**About this task:** Determine the number of lines in the data below that hold "Open"; give nothing but that number.

**Given records:**
+ + + + + + +
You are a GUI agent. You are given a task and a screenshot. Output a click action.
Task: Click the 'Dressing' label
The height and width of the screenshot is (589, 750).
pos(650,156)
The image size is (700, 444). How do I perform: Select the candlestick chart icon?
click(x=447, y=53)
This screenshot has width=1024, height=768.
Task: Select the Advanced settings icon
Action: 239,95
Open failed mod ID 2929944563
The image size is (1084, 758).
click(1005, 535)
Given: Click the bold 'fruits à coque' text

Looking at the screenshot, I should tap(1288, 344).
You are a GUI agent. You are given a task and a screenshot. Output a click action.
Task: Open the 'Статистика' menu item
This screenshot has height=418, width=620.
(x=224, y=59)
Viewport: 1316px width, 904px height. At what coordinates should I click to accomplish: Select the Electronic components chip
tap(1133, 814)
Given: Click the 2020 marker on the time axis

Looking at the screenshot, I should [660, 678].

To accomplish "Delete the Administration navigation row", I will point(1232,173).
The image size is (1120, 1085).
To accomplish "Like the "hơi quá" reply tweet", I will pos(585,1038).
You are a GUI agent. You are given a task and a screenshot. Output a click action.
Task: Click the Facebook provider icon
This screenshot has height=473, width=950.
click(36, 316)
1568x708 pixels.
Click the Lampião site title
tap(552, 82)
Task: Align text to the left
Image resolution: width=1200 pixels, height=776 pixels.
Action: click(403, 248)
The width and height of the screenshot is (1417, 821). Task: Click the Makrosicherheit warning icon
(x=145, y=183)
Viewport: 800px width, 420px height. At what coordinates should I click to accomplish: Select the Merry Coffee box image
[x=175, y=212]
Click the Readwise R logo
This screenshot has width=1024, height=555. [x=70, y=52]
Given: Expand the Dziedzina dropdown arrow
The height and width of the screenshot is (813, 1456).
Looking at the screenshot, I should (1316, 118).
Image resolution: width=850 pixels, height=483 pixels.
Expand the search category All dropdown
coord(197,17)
+ + + + + + +
**Reply:** 2